Every line below that holds the string "height" should be copied out.

● **Saved data entries**:
-.-.-
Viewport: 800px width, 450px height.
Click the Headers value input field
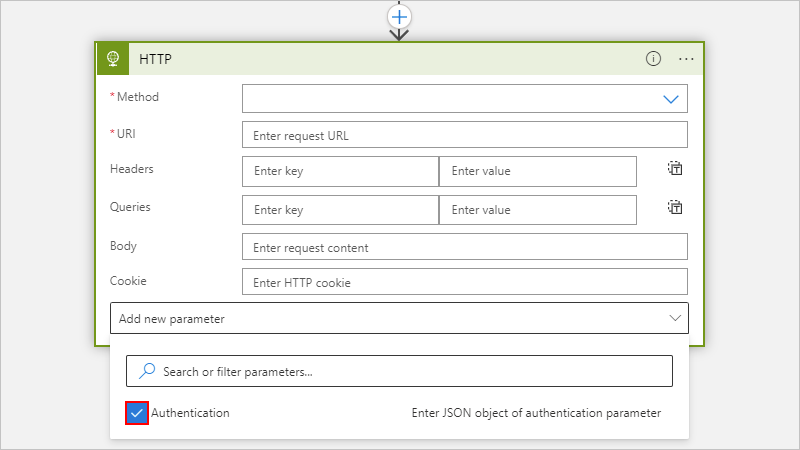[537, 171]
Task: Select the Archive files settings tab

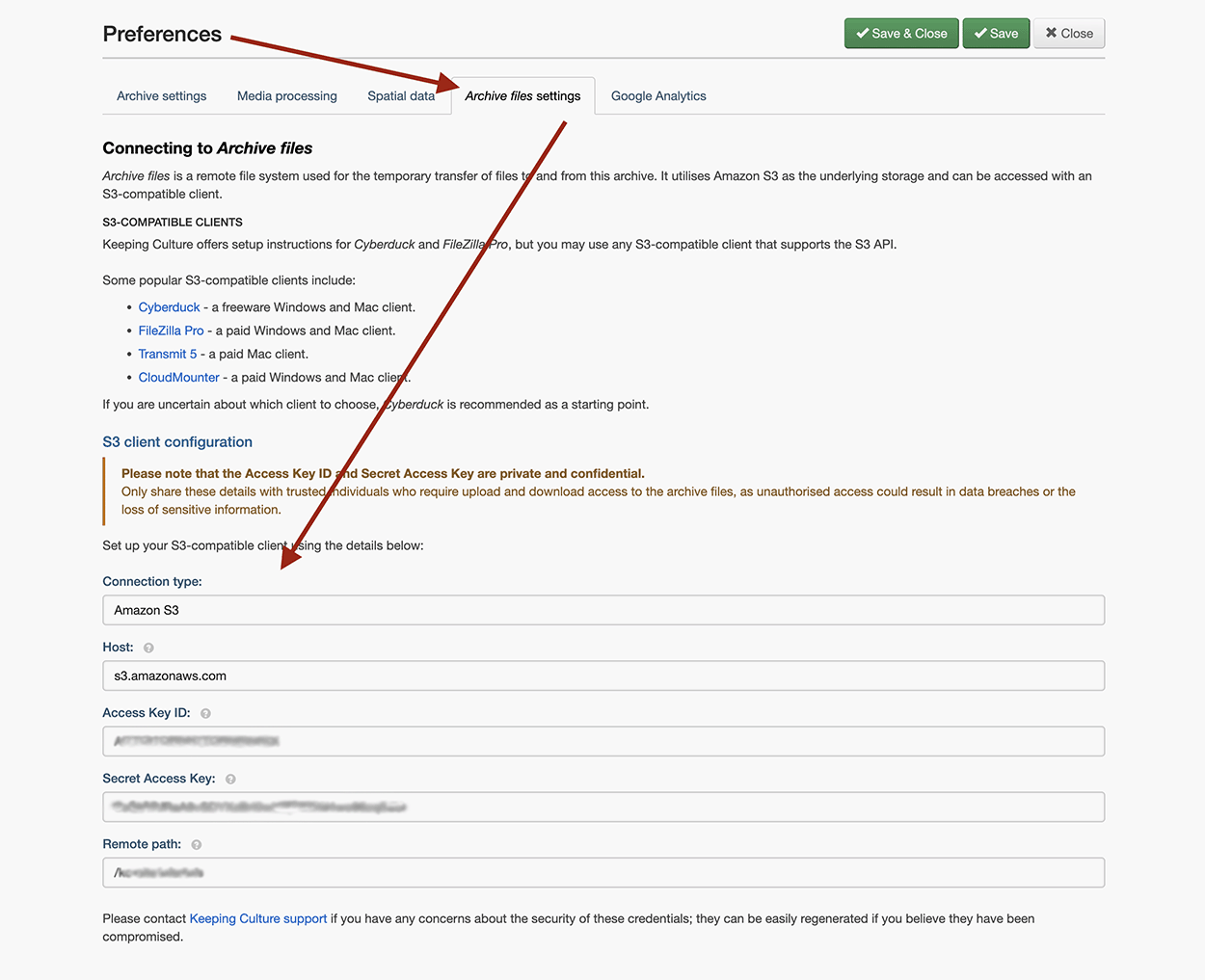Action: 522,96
-.-.-
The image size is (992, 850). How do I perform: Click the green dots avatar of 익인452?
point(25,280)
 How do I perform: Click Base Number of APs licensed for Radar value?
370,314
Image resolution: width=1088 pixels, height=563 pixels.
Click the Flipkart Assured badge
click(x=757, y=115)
-.-.-
● **Answer to this problem**:
Viewport: 800px width, 450px height.
Image resolution: width=1088 pixels, height=563 pixels.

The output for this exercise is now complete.